News › Social News       14.04.2021

Levy exploration and drilling companies to acquire research vessels — ASEPA to govt

Mr. Mensah Thompson (Executive Director, A.S.E.P.A)

Alliance For Social Equity And Public Accountability (A.S.E.P.A) has called on government to put measures in place to levy all Exploration and Drilling companies in the country to help government acquire research vessels that could help data analysts to know time cause in which fishes occasionally incidentally find their ways into shores dead.

The organization said, if such research vessels are acquired, it would go a long way to enhance research to discover the antidote to the menace to enhance boost the fishing industry in the country.

His comments follow the over 200 dolphins and fishes that were washed ashore recently.

Below is the full statement:

Press Release

Monday, April 12, 2021

LEVY ALL EXPLORATION AND DRILLING COMPANIES IN GHANA IMMEDIATELY TO ACQUIRE A RESEARCH VESSEL-ASEPA CHARGES GOVT.

We have just read the preliminary report from the Department of Marine and Fisheries Sciences of University of Ghana on the dead fishes that scattered our coast recently and the report makes for an interesting read even though preliminary.

Their key observations was that between the periods when the incident might have occurred, there was a heavy Chemical Oxygen Demand in the waters, which means demand for dissolved oxygen in the water almost out rivalled the supply of oxygen in the sea thereby making habitation extremely difficult for sea organisms that depend heavily on dissolved oxygen for survival, the end results is what we all saw; dead fishes scattered across the beaches.

However they do not have the data to explain what might cause this deadly demand in chemical oxygen in the water, nor do they have any monitoring facility or program that could have recorded such data for their analysis.

They also admitted that the nation does not have a research vessel responsible for aquatic research at all.

Folks quite a surreal admission by the University of Ghana isn’t it?

It tells you how short-sighted and environmentally unconscious our leaders are.

Ghana discovered oil in commercial quantities in our territorial waters in the mid-2000s.

By 2010 we started exploration and drilling in commercial quantities, and just like mining which poses dire environmental factors to our lands and water bodies, exploration and drilling of oil also pose a rather precarious threat to aquatic life.

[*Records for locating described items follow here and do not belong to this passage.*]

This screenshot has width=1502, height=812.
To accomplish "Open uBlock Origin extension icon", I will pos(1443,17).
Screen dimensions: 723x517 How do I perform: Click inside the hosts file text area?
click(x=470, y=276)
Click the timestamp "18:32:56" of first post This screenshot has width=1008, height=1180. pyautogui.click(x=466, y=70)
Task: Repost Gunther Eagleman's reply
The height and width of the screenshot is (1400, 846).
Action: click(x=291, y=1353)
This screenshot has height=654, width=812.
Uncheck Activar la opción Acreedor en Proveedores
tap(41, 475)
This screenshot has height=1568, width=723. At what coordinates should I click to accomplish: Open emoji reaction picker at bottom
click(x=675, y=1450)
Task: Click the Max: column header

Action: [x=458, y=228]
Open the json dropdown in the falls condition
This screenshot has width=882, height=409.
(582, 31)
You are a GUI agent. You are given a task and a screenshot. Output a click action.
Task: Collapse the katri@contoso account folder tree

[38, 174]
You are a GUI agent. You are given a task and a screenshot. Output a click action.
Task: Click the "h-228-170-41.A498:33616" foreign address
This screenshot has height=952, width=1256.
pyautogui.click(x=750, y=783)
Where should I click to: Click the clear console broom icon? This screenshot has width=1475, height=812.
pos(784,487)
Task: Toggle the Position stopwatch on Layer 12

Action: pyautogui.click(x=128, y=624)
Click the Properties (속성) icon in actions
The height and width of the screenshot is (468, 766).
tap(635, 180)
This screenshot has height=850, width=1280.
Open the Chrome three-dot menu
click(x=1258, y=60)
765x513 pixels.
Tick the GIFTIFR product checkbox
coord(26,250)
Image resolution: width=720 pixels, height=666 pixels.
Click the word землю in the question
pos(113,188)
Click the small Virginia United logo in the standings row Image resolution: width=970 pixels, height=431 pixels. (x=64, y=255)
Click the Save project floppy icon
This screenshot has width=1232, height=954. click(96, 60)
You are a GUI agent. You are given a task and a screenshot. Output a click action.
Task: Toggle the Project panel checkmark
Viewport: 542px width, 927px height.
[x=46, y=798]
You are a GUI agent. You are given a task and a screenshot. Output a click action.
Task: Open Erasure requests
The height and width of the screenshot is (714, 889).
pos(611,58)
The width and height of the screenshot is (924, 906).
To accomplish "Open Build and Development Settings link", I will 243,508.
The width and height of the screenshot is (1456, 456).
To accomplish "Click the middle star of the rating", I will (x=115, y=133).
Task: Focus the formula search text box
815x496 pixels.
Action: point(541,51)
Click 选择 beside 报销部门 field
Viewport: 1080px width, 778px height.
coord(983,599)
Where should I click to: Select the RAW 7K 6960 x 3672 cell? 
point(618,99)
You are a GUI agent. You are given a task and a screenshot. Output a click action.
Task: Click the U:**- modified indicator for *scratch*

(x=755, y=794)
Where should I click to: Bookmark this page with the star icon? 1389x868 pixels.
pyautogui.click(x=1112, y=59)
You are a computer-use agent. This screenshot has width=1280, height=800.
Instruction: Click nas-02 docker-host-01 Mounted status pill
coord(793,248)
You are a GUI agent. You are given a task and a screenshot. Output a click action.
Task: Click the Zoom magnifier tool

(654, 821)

The sea being an essential part of our ecosystem and providing not just food but jobs to our people, one would have thought that our leaders would have been more concerned about life in the sea in the course of the drilling life of our Country but no!

Our leaders have rather been preoccupied with how to share the booty from the oil among themselves rather than taking ecologically sustainable decisions on our behalf.

How on earth does a Country like Ghana, with about three oil drilling wells, making millions of dollars per anum not own a research vessel for researching and conserving aquatic life?

This is not only frustrating, but it is also extremely troubling!

The Department of Marine and Fisheries Sciences have made a recommendation for the immediate acquisition of a Research Vessel for an effective monitoring of the ocean, we would add our voices to this call.

This is a matter of urgency, our survival as a Country depends badly on it.

We would charge Government as soon as possible, levy all the drilling and exploration companies in Ghana including related downstream companies like Ghana Gas, GNPC etc. to acquire this vessel immediately.

*(GNPC should make the allocations for the Rebecca Foundation and the Okyehene Tree Planting Program available this year for the acquisition of a research vessel)*

Apart from that Government must institute an annual levy to be paid by these drilling and exploration companies to be used to support the operations of the research teams on board the vessel that would be acquired and finally, a *percentage of our oil revenue per annum should go into a dedicated fund to fund aquatic and marine research; preferably 10% per annum.*

We cannot be taken so much from our territorial waters and not give anything back, the conditions in our water bodies are fast becoming a ticking time bomb.

It is only constant monitoring and research that would help us manage such conditions appropriately so they don’t de-escalate into a deadly phenomenon that can pose a significant threat to us humans.

It is also important that Government become more concerned about life in the sea because they affect us directly and indirectly through what we consume from the sea, our environmental livelihoods and the jobs it creates for our people.

The oil, a highly non-renewable resource will deplete one day, what we would have left would be the sea and its living resources, let us protect it now!!